_ABOUT THIS EXERCISE_
Could you filter the records below down to the lines that include the word "agent"?

(AVAILABLE DATA begins)

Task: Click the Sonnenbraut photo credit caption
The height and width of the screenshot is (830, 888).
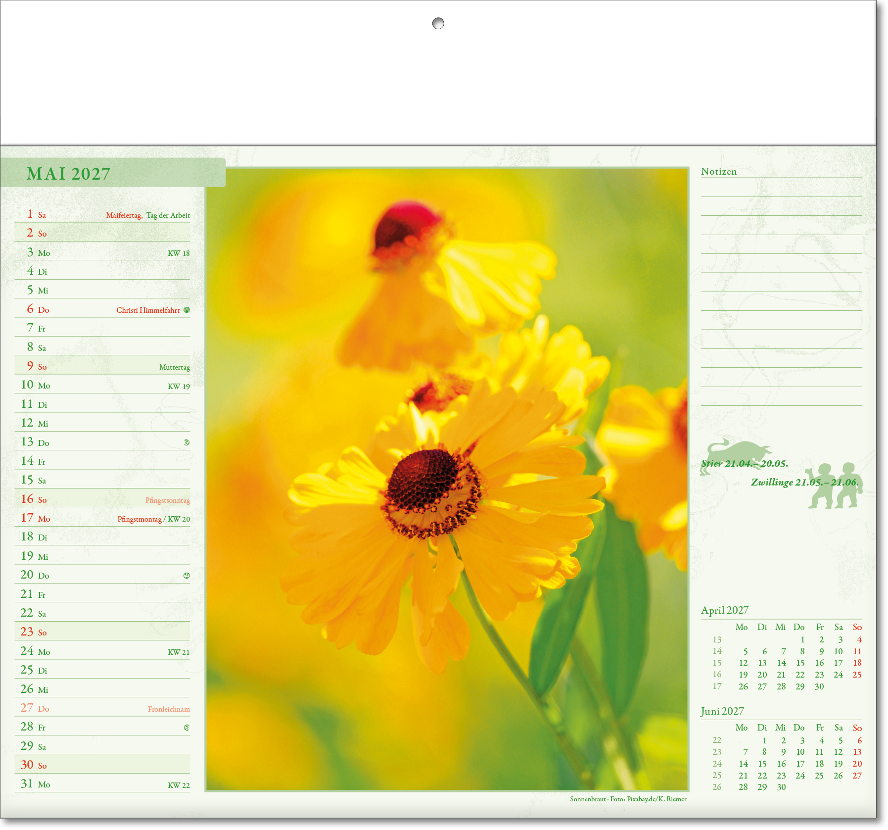Action: coord(628,799)
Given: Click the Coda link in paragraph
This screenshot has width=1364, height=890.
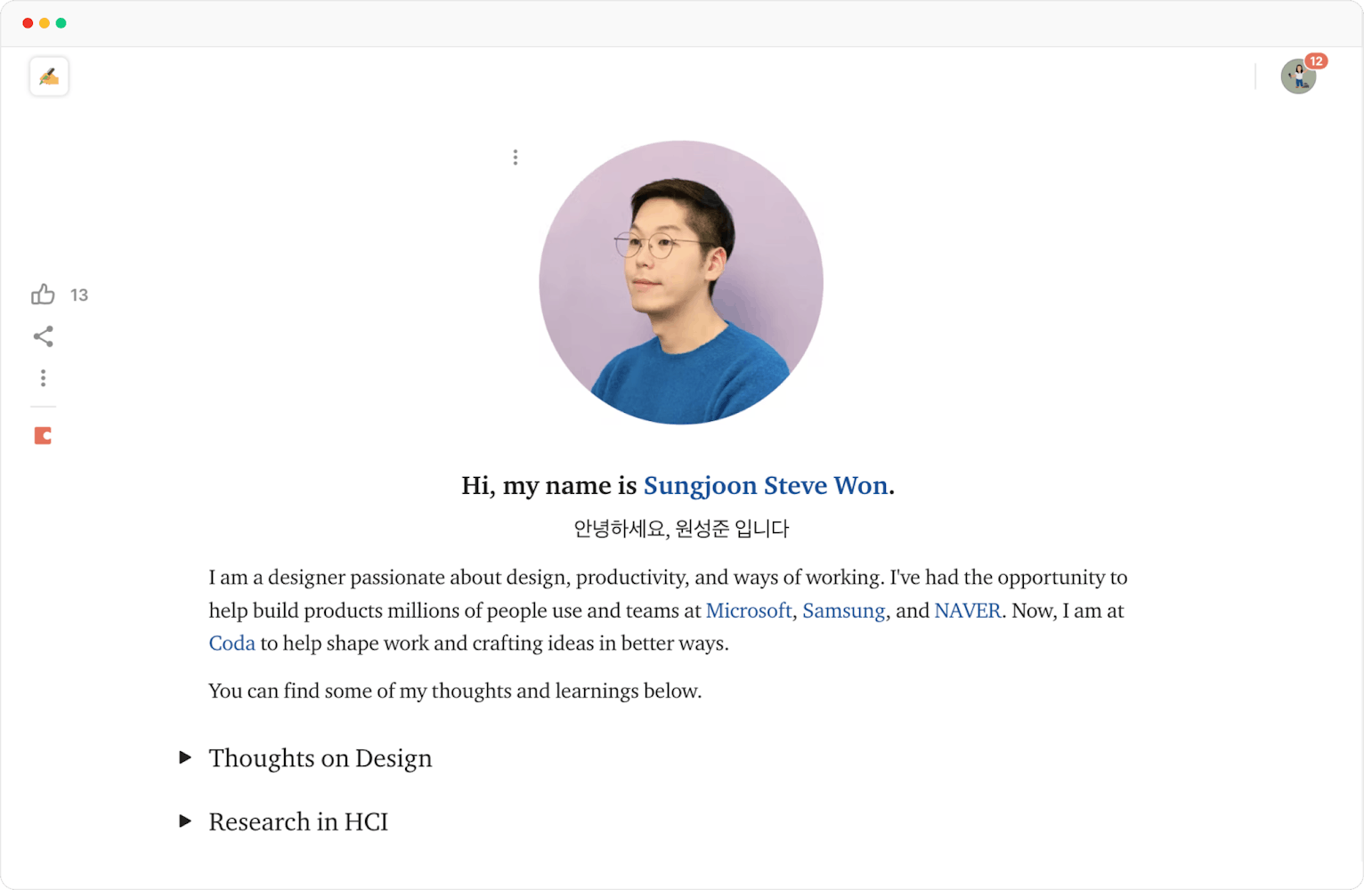Looking at the screenshot, I should (231, 643).
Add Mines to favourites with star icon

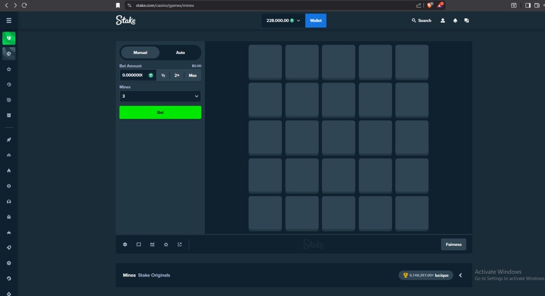tap(166, 245)
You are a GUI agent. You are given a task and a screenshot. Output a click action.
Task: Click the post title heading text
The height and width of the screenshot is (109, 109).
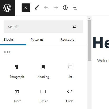(101, 43)
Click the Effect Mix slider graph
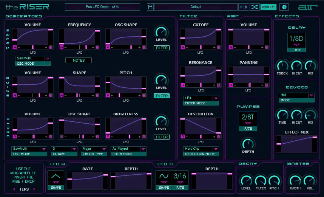324x197 pixels. [296, 144]
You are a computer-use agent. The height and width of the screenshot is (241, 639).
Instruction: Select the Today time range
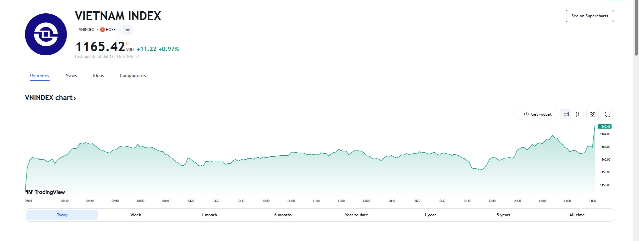(x=62, y=215)
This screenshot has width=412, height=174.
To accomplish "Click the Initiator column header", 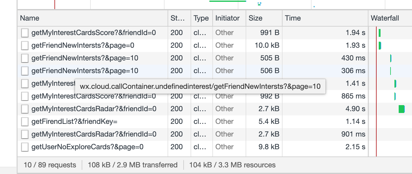I will pyautogui.click(x=227, y=18).
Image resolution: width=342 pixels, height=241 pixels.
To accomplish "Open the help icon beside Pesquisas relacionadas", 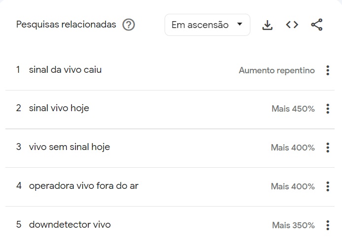I will [x=129, y=25].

(AVAILABLE DATA ends)

_OUTPUT FOR THIS TASK_
You are a GUI agent. You are given a task and a screenshot. Output a click action.
You are a computer-use agent. The height and width of the screenshot is (241, 639).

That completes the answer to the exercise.